One of the most important aspects of meta-data is their use for higher-level authentication purposes. Ideally, meta-data should be stored as an in-band component of the digital data stream, making the stream simpler to handle and administer. Thus, an out-of-band scheme is not well suited for this application for at least the following reasons: First, movement of security data must be explicitly handled by the underlying transmission or storage system, adding cost and complexity to the system. Second, separate transmission or storage of such security information provides opportunities for unauthorized capture of the information, and for aliasing, i.e. where the correct information is suppressed and modified data are provided instead. Third, there is a likelihood of generating errors due to lost or misplaced security data.
In those applications that provide data authentication, a digital data stream must be permanently marked with embedded meta-data, such as a serial number or other identifying information, without altering the underlying data format. This makes it possible to distribute copies of the original data that include indelible authentication information, such that later certification of the copies or detection of unauthorized copying is possible.
One industry in which there is a need for such embedded authentication is the graphics design industry, and in particular companies that provide high quality, stock photographic images in digital format for use in connection with sales collateral and advertisements.

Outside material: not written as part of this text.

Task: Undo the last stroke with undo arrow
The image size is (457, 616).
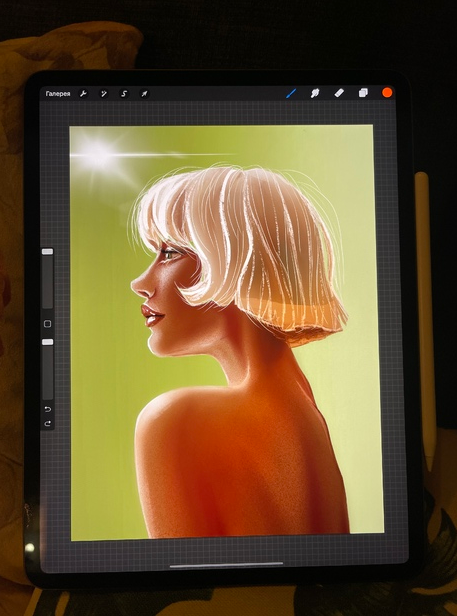Action: (48, 409)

These companies typically charge a royalty for each use of a photographic image. While the use of electronic distribution for photographic images is very attractive, because of its potential to lower distribution and inventory costs significantly, the ability to produce an infinite number of perfect copies of such images is a big danger to this industry, because there would be little control over distribution. The ability to verify that each copy of a particular photograph is authorized would prevent loss of revenue due to unauthorized copying by allowing ready identification of such unauthorized copies. Accordingly, embedded authentication data can provide a way both to detect illegal copying and to prove ownership.

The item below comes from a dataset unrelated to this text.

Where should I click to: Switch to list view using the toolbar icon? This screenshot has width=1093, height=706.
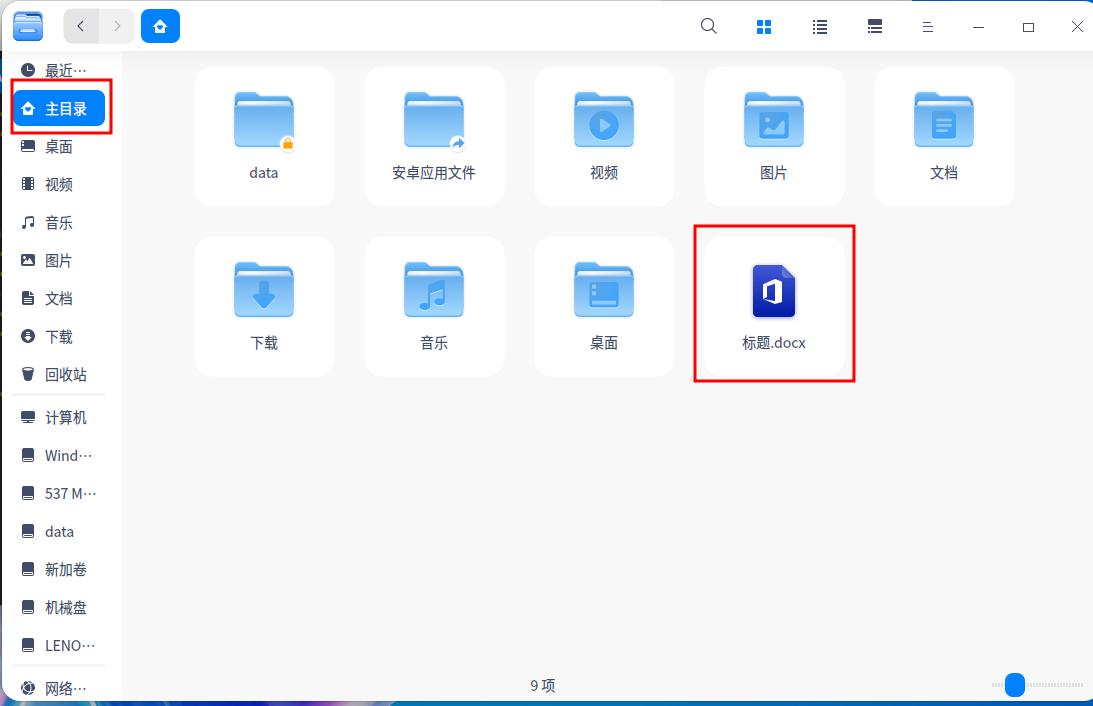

The meta-data embedding process must be secure, otherwise the embedded information can be modified by unauthorized persons in much the same way that the data stream can be modified. The integrity of the data stream may be secured on several levels, but the most powerful form of such security only occurs if it is possible to verify that the digital data stream being checked is exactly the same as the original data stream, i.e. that the digital data stream and the authentication information carried in the data stream match, indicating that they have not been tampered with.

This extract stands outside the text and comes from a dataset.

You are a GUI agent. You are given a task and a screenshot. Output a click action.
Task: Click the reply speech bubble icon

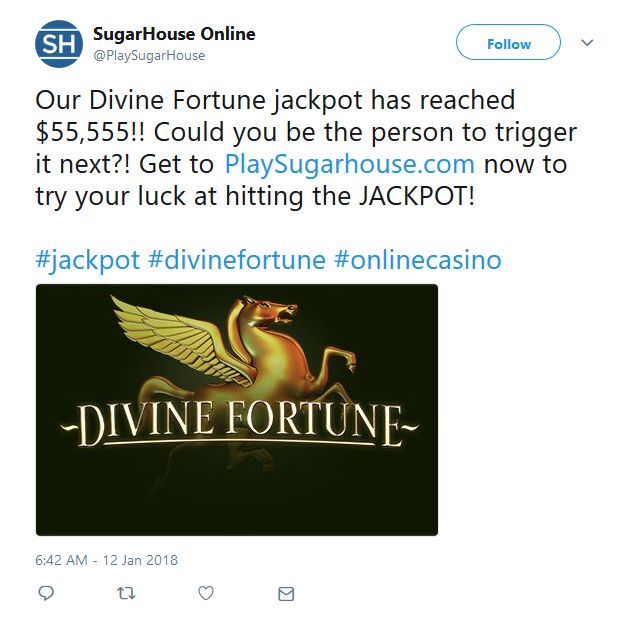pyautogui.click(x=45, y=593)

For this purpose, it is necessary to calculate a compact representation of a digital image from which it is extremely difficult or impossible to reproduce the original. This representation is referred to as a digital signature. A suitable algorithm for calculating a digital signature generates a representation that is not reproducible except from the original data. Examples of digital signatures include a checksum, which is good for small blocks of data; a cyclic redundancy check (CRC), which provides a much better signature over larger blocks of data; and a fast Fourier transform (FFT), which produces a family of polynomials describing the frequencies in the digital block (essentially, the FFT transforms data described in the spatial domain to the frequency domain).
It would be a significant advance in the art of electronic distribution if digital information could be secured against unauthorized use or copying, for example by providing a tamper proof authentication scheme.